_GIVEN ENTRIES_.
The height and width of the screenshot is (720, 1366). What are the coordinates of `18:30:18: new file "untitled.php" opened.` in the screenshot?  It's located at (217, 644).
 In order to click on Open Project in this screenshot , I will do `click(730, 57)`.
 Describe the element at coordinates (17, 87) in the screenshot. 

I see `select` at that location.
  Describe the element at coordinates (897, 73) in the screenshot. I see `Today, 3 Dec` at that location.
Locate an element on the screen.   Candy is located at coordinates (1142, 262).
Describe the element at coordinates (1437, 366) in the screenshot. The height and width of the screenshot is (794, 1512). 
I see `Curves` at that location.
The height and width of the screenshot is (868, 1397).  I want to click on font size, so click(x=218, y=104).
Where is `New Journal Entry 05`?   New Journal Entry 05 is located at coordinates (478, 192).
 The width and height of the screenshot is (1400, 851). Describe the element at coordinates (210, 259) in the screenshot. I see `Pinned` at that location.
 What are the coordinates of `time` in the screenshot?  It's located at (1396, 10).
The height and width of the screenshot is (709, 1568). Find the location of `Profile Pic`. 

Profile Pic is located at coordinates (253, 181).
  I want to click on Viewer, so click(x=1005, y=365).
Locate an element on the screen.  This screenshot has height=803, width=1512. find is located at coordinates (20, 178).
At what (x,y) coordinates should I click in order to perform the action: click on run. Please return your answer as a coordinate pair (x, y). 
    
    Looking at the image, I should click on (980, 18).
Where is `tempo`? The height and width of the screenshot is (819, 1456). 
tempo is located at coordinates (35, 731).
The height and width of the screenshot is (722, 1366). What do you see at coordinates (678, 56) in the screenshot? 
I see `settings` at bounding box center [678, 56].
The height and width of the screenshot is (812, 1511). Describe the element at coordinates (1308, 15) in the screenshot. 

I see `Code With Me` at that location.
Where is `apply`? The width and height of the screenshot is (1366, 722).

_GIVEN TASK_. How many lines in the records above contain the string "tempo"? Reply with the number only.

_WRITTEN RESPONSE_. 2